Toute à ces considérations, je n’ai pas entendu la porte s’ouvrir. Je suis concentrée sur le plaisir que je prends quand je remarque enfin la présence de mon époux et de notre voisin au seuil de la chambre, épaule contre épaule, se branlant en silence en me regardant.
– Fallait pas interrompre votre partie pour moi… mais puisque vous êtes là…
– Quel est donc cet objet, soudain silencieux que tu cherches à nous cacher ?
– Mon nouvel ami, mais je préfère attendre un peu avant de vous le présenter…
Je me lève, ôte le kimono que je tends à notre camarade de jeux. J’aimerais qu’il l’essaie tout de suite, mais il refuse. Je frissonne quand il sourit comme ça, quand ses yeux se teintent de lubricité.
– Avant de l’essayer, j’aimerais le voir sur votre corps quand votre époux vous culbute, mon ange.
Comment résister à une telle proposition ? Ni mon mari adoré, ni moi n’avons trouvé la moindre réponse à cette question existentielle. Je revêts donc le kimono et m’allonge sur le lit, parce que la rencontre avec mon premier joujou sexuel m’a un peu coupé les pattes. Je ne sais pas si c’est lié, mais je m’aperçois que j’ai la bouche sèche. Pour exprimer cette sensation avec précision, je devrais écrire « j’ai la langue comme un steak de cantine ».

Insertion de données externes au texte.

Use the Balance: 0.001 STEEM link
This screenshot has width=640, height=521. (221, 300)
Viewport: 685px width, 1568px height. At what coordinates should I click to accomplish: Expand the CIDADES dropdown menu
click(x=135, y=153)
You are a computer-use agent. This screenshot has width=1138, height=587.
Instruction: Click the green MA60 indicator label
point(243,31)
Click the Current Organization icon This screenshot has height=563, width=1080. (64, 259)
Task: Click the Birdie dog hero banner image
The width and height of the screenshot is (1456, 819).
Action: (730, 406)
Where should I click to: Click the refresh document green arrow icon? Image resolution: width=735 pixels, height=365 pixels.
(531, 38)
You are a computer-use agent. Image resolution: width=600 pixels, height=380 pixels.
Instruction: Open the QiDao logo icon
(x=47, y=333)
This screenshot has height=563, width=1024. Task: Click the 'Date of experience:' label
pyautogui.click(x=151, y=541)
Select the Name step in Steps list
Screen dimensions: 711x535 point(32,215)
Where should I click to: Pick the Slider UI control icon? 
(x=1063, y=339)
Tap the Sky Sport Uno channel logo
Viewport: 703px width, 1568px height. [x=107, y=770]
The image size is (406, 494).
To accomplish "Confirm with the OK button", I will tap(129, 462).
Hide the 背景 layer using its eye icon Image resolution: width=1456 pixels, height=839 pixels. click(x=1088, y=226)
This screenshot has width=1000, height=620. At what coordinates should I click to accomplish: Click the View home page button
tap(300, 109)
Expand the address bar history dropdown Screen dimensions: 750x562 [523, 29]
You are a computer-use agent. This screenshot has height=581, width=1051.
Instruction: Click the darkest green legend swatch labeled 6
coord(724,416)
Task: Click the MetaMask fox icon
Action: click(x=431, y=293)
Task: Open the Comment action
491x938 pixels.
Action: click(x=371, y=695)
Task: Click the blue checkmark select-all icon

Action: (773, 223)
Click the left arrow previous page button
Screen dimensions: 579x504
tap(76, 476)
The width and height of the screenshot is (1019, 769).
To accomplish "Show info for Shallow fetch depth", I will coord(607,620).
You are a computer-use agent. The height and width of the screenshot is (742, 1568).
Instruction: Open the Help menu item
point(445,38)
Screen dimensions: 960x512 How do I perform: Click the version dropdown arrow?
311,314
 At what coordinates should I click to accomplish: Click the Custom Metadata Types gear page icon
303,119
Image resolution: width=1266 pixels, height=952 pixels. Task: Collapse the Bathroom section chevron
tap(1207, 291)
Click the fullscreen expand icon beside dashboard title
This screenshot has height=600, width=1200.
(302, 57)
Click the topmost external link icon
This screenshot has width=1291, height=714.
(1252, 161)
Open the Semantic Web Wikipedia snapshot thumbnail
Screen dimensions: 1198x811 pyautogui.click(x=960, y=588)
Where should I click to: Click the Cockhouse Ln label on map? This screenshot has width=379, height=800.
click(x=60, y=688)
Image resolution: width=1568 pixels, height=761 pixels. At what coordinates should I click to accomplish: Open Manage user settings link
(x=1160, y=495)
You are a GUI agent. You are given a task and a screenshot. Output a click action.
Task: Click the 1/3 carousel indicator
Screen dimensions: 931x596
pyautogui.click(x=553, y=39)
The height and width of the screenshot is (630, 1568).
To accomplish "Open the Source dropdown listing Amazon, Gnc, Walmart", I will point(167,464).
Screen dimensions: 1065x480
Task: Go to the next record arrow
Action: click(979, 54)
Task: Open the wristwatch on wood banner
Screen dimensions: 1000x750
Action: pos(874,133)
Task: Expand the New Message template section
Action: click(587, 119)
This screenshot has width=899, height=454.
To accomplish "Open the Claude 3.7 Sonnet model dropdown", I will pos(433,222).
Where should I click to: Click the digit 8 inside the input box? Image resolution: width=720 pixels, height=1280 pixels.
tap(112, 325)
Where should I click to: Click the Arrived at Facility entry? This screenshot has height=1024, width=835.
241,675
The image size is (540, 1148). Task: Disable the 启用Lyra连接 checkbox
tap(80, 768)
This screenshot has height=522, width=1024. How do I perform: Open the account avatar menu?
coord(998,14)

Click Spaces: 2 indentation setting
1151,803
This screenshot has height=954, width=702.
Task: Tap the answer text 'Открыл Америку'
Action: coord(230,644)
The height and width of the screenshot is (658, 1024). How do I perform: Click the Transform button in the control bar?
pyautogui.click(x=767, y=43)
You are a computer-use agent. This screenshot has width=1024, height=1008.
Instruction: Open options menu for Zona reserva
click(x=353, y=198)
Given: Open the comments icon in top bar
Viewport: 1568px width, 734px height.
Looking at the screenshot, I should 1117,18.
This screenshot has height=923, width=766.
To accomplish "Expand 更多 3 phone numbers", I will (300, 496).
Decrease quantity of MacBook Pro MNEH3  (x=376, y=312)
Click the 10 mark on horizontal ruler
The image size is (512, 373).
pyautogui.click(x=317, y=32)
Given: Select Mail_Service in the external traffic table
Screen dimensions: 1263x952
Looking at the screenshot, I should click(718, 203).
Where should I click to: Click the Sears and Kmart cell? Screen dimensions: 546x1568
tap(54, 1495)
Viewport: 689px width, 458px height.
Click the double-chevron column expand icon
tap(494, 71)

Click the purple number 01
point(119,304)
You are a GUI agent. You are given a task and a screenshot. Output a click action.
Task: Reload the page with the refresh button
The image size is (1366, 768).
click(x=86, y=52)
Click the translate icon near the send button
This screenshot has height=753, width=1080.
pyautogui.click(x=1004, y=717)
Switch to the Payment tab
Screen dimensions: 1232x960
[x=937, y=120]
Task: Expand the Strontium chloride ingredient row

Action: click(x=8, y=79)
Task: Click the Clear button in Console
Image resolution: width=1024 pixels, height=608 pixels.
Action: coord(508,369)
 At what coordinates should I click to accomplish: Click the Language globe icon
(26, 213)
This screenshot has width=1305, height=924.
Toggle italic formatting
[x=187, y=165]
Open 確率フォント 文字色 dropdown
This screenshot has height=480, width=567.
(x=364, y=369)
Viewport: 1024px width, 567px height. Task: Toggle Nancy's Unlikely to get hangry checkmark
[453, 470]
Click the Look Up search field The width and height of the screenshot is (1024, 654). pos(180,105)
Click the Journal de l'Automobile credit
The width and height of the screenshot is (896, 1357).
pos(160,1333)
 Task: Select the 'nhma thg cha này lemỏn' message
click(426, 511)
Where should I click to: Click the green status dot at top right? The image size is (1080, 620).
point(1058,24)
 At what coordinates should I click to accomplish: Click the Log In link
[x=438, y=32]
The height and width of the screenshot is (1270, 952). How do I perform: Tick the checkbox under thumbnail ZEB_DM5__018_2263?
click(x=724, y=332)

Je demande à notre voisin de m’apporter un grand verre d’eau, ce qu’il fait volontiers. Je le bois d’un trait, ce qui n’est pas dans mes habitudes, quelques gouttes d’eau coulent à la commissure de mes lèvres. En tendant le verre vide à notre voisin, tout en le remerciant, je m’essuie du revers de la main. D’un seul coup, le regard de mon époux ne lui ressemble pas. Je veux dire, on dirait qu’il me voit pour la première fois, ses yeux sont animés d’une lueur un peu folle, comme si nous allions mourir dans l’heure et que la seule chose que nous devions faire était de prendre tout le plaisir possible. Dans l’urgence. Une seule et unique chance de nous offrir une jouissance démentielle. Mettre toute notre énergie vitale dans un ultime coït.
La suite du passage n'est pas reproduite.